● Exercice court
Recopiez intégralement, sans la moindre modification, l'extrait ci-dessous portant sur le transfert de biens à une personne liée.

━━━━━ Texte source ━━━━━

160. (1) Lorsqu’une personne a […] transféré des biens, […] à l’une des personnes suivantes :

a) son époux ou conjoint de fait […];

b) […];

c) une personne avec laquelle elle avait un lien de dépendance,

les règles suivantes s’appliquent :

d) le bénéficiaire et l’auteur du transfert sont solidairement responsables du paiement d’une partie de l’impôt de l’auteur du transfert en vertu de la présente partie […] égale à l’excédent de l’impôt pour l’année sur ce que cet impôt aurait été […];

e) le bénéficiaire et l’auteur du transfert sont solidairement responsables du paiement en vertu de la présente loi d’un montant égal au moins élevé des montants suivants :

(i) l’excédent […] de la juste valeur marchande des biens au moment du transfert sur la juste valeur marchande à ce moment de la contrepartie donnée pour le bien,

(ii) le total des montants représentant chacun un montant que l’auteur du transfert doit payer en vertu de la présente loi […] au cours de l’année d’imposition où les biens ont été transférés ou d’une année d’imposition antérieure ou pour une de ces années.

━━━━━ Lignes recensées ━━━━━

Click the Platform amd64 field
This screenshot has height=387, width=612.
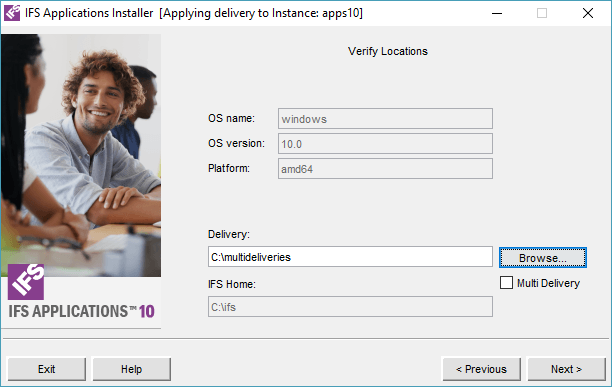[x=385, y=169]
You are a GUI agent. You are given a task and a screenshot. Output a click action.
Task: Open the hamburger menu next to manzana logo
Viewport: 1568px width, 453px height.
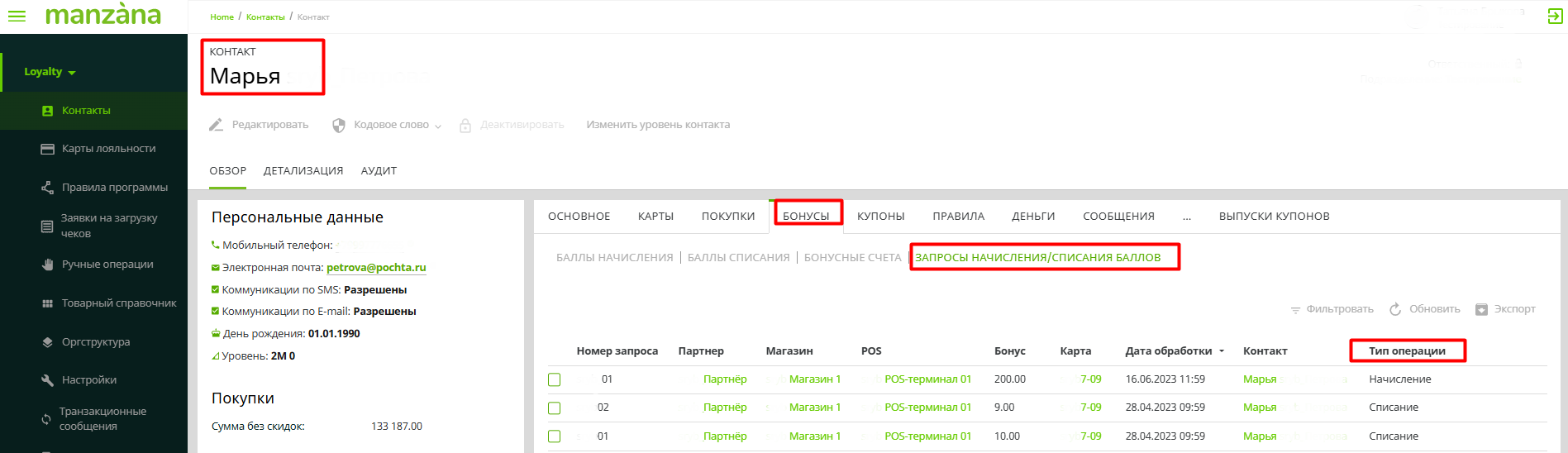(17, 17)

━━━━━

● Corrigé détaillé
160. (1) Lorsqu’une personne a […] transféré des biens, […] à l’une des personnes suivantes :

a) son époux ou conjoint de fait […];

b) […];

c) une personne avec laquelle elle avait un lien de dépendance,

les règles suivantes s’appliquent :

d) le bénéficiaire et l’auteur du transfert sont solidairement responsables du paiement d’une partie de l’impôt de l’auteur du transfert en vertu de la présente partie […] égale à l’excédent de l’impôt pour l’année sur ce que cet impôt aurait été […];

e) le bénéficiaire et l’auteur du transfert sont solidairement responsables du paiement en vertu de la présente loi d’un montant égal au moins élevé des montants suivants :

(i) l’excédent […] de la juste valeur marchande des biens au moment du transfert sur la juste valeur marchande à ce moment de la contrepartie donnée pour le bien,

(ii) le total des montants représentant chacun un montant que l’auteur du transfert doit payer en vertu de la présente loi […] au cours de l’année d’imposition où les biens ont été transférés ou d’une année d’imposition antérieure ou pour une de ces années.